Porque Madrid es, y ha sido siempre, roja. No en vano tiene montado sobre sus costillas al Estado, que nunca es de ese color. En los libros de historia, a los niños les cuentan, para que despierte su dormido asombro, las legendarias gestas de Numancia y Sagunto. Pero un día, estos niños se enteran de que Madrid estuvo, ayer mismo, cercada durante más tiempo que las dos anteriores aldeas juntas. Tres años de corral es algo que crea carácter, y Madrid sigue teniendo la honda cultura de los rebaños acosados por lobos. De ahí procede su capacidad de repliegue sobre sí misma, que es la sabiduría inmemorial de la aldea. Una honda aldea, que alberga en su seno -Madrid inventó la guerrilla urbana y la quinta columna- la libertad y la muerte de la libertad.

Nadie se explica igualmente cómo en una aldea enclavada en medio de mudos páramos castellanos se hable tanto y tan bien. La riqueza de la cultura oral madrileña proviene de cómo se las arregla para mantener su identidad en medio de ese eterno territorio hostil que, para el madrileño, es su aldea desde que la ocupó el Estado y la convirtió en metrópoli de sí misma. Los grandes lenguajes cómplices han sido inventados por subversivos adoquines madrileños encarcelados por alquitrán. El habla elíptica, que en Madrid adquiere registros magistrales -que el madrileño de Zamora Agustín García Calvo olfateó para sus hipérboles-, es obra de genios anónimos en el arte de la metáfora considerada en sentido primordial, es decir antes que como don poético como argucia de camuflaje, burla y transgresión.

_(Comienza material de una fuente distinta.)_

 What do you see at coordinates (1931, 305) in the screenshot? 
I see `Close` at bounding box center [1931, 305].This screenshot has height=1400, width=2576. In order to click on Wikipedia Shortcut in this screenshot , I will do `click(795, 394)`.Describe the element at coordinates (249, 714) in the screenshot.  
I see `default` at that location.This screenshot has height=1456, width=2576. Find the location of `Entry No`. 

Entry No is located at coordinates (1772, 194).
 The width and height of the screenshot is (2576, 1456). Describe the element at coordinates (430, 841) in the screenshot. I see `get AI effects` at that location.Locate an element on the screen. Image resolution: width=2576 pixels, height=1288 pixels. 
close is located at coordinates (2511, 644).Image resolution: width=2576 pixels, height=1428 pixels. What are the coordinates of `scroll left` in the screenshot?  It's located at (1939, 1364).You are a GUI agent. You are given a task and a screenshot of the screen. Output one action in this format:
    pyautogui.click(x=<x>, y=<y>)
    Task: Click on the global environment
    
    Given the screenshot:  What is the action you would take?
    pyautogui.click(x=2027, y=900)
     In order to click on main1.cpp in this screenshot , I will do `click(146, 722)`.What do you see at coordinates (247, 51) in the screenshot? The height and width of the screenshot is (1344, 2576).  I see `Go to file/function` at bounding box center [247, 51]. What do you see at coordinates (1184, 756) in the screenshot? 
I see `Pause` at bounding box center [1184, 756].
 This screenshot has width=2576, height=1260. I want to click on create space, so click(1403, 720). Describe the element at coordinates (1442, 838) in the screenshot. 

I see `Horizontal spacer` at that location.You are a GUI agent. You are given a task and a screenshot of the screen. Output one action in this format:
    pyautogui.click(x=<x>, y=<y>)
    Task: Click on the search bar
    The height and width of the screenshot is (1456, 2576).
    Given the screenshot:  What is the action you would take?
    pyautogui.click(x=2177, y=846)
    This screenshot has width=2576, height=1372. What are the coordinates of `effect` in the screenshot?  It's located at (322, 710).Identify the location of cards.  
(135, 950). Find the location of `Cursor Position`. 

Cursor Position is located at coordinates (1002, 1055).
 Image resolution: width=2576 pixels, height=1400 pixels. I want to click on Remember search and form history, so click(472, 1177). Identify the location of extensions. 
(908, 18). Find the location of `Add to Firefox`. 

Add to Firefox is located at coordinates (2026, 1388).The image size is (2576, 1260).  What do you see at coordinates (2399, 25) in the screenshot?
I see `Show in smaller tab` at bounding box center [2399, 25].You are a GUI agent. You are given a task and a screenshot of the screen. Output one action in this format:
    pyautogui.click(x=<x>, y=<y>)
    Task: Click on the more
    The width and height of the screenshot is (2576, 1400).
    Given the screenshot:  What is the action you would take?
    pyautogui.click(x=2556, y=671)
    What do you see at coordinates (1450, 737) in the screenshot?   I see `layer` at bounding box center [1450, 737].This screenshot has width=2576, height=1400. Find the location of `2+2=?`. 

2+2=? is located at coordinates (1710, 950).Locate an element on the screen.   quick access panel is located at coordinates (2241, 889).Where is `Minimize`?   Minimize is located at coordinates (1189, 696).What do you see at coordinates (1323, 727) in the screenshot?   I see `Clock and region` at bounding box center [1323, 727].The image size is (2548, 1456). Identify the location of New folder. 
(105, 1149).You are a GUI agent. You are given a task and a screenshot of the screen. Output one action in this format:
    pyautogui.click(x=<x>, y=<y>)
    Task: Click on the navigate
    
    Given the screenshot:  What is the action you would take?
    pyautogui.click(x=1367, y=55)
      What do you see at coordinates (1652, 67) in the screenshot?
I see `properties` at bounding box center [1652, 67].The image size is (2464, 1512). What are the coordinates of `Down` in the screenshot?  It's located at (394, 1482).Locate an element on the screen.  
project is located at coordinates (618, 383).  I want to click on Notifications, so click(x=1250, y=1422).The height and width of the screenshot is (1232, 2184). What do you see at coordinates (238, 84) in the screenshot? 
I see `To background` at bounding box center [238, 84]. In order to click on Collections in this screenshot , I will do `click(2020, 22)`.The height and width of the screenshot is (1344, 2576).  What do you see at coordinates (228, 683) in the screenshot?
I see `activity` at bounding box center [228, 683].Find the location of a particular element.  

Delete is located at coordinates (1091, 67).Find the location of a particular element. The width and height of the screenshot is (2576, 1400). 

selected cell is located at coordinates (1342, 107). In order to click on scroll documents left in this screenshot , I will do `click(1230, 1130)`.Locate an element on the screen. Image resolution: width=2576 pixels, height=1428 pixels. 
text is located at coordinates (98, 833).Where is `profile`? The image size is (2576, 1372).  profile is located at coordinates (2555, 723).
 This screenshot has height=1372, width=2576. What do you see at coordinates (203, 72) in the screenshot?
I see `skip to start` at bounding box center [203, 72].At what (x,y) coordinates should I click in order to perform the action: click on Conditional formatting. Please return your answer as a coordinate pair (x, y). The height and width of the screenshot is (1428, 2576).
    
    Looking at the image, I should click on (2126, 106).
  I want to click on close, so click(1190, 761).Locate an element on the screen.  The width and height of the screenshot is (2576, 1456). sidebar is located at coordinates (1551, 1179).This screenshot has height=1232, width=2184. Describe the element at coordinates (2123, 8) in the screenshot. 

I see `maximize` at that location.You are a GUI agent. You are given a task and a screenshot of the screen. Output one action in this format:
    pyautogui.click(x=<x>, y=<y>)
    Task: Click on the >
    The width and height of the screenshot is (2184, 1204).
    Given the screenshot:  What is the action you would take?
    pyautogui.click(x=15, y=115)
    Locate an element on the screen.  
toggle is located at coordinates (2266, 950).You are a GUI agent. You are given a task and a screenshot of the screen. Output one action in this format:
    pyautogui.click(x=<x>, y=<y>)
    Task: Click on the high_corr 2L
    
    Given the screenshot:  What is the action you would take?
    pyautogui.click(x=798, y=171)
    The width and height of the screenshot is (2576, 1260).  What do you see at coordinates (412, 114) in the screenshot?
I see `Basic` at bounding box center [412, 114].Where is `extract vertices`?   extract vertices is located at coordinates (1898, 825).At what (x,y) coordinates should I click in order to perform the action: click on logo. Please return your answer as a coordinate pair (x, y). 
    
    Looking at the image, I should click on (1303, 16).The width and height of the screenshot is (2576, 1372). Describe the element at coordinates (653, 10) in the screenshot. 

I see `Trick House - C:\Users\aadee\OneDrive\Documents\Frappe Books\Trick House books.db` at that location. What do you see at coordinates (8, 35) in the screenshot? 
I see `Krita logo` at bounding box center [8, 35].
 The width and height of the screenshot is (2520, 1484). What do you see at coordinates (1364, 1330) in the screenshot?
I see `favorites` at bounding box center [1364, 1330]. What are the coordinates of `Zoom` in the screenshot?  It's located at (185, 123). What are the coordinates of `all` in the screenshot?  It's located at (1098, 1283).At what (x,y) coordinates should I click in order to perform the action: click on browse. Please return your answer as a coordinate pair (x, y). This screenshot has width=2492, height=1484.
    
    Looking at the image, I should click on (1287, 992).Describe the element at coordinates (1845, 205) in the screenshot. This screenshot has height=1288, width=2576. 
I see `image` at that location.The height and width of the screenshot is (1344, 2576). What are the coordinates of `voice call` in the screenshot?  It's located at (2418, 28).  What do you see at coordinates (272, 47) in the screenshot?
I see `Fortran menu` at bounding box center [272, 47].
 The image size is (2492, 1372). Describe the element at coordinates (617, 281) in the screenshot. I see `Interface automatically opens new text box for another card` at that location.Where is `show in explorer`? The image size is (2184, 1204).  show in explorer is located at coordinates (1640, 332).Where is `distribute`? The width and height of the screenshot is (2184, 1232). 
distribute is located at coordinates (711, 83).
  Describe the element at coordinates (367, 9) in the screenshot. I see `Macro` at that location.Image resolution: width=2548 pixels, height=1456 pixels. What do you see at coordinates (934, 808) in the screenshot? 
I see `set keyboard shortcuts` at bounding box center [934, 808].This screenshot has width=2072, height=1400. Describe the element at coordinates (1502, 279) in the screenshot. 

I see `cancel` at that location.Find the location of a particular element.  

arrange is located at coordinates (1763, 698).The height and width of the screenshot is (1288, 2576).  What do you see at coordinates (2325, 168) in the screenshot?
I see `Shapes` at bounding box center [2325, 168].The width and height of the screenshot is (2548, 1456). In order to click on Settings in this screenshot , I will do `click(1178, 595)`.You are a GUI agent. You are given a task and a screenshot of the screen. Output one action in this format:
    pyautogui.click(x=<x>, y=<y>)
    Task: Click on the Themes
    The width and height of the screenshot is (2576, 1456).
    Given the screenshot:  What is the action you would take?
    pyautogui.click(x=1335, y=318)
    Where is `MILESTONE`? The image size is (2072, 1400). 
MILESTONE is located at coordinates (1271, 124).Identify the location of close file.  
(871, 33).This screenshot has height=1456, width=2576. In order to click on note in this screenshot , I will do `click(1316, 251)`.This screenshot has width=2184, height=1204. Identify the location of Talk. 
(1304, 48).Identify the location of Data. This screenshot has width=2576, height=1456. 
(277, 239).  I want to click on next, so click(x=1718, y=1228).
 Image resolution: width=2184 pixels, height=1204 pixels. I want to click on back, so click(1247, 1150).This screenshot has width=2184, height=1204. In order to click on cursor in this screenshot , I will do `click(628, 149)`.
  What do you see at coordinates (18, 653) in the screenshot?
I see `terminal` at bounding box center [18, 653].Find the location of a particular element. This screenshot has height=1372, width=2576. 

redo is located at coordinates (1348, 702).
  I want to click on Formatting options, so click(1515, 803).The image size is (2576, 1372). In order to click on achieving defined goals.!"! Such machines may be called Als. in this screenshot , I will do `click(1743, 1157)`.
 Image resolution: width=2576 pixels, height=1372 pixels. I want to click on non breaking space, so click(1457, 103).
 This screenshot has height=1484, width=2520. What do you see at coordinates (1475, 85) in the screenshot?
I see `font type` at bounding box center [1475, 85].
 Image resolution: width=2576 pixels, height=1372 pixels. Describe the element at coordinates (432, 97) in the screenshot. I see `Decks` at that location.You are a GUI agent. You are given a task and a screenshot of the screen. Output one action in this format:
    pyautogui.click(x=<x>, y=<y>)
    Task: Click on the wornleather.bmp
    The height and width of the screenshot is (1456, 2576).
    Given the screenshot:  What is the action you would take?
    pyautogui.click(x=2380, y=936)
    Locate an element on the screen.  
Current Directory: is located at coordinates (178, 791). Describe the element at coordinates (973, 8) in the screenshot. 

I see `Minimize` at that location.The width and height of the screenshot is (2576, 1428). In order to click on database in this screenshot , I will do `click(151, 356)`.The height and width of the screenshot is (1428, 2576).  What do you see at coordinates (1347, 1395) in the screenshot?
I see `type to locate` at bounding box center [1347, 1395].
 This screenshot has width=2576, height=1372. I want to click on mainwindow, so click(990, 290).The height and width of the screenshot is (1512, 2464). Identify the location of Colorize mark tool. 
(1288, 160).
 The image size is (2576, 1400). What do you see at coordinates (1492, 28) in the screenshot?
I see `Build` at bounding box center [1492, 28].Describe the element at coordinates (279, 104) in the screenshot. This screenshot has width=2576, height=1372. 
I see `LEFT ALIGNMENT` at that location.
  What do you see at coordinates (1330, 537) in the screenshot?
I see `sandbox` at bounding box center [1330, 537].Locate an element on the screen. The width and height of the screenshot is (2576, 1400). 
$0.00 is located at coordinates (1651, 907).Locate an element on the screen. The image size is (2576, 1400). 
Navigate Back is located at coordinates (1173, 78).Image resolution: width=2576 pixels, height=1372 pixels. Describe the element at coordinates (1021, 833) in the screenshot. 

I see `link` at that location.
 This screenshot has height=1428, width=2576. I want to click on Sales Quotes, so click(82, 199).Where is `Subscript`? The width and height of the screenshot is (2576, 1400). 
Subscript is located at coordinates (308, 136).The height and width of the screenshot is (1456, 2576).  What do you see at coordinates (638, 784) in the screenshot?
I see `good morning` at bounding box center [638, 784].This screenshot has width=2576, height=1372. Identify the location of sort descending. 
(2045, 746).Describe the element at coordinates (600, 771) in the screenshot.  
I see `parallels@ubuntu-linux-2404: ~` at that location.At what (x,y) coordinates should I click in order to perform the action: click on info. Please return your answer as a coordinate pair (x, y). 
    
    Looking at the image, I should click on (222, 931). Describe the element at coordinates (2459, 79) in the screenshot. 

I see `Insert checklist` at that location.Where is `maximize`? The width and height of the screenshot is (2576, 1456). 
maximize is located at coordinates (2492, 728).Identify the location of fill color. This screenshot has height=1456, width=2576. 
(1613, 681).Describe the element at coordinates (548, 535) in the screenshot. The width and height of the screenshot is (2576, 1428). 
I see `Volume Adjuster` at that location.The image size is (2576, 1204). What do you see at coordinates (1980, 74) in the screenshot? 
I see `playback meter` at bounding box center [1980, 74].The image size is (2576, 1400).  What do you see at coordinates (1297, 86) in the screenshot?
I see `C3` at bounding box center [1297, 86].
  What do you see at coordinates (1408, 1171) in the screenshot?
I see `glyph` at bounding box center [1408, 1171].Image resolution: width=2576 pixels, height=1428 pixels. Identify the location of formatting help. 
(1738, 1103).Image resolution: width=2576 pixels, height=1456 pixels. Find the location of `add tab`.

Efectivamente, un madrileño puede, hablando en castellano retórico, decir a su acompañante en la cuerda de presos todo lo contrario de lo que entiende el gendarme que los vigila. Como Enrique Tierno Galván -madrileño de Soria y generador de ilustres exégetas en la compleja ciencia de la Tiernología, como es el caso del eminente tiernólogo Luis Carandell, madrileño de Barcelona- puede burlarse de su sombra escribiendo esotéricos y tronchantes bandos municipales, que son un asombroso ejercicio de talento en el arte madrileño por excelencia, que es la incredulidad, ese elegante cultivo de las formas escépticas propio de quien está estragado de contenidos. Escribir prosaicas leyes, paternales consejos y eclesiásticas admoniciones en un lenguaje que envidiaría el verdinegro Quevedo, madrileño, por excepción, de Madrid, es un lujo de gato y un ejemplo de como la cultura resistencial es una segunda naturaleza, que hace penetrar a la aldea en las nobles leyes que gobiernan el un¡verso. Así lo intuyó el madrileño de Illinois Ernest Hemingway en su cuento y loa a La capital del mundo.

Estalla hoy de vida la enorme y loca aldea hostigada. Le cubren periódicamente con una capa de cemento de mazmorra, pero el polvo aldeano encarcelado aprieta como un acné hacia fuera, hace grietas y por las ranurillas mana. Como brotan fuegos fatuos de entre los poros del tartán de Vallehermoso, donde atletas madrileños nacidos quién sabe dónde siguen sin romper ni una sola marca, tal vez hechizados por las almas en pena de los esqueletos que reposan bajo sus brincos, pues, cosa muy madrileña, alguien ordenó levantar un estadio, un templo al esfuerzo, sobre ese monumento a la gandulería que es el solar del cementerio donde dicen que Pío Baroja, madrileño de Guipúzcoa, solía acudir para alegrar el ánimo.

Allí donde la colina de Diego de León se convierte en Guindalera, hubo un pequeño y destartalado chalé, con un jardincito abandonado en cuyo centro había crecido un magnolio. En los germinales años 60 ocurrieron en él extraños y novelescos sucesos, pues el chaletito se convirtió en lugar de horror y de picadero de la clandestinidad antifranquista. Casi todos los rojos madrileños de aquel tiempo pasaron allí heladas noches con su miedo a cuestas. Un día, la policía lo rodeó y el chalefito se sumergió para siempre en el lado oculto de la luna aldeana. Luego lo derrumbaron y construyeron un moderno edificio de seis plantas, pero hoy, si se entra en los bajos y se suspira junto a los muros, huele todavía a aldea universal, a sudor frío, a tiempo perdido, a semilla humana, a magnolio.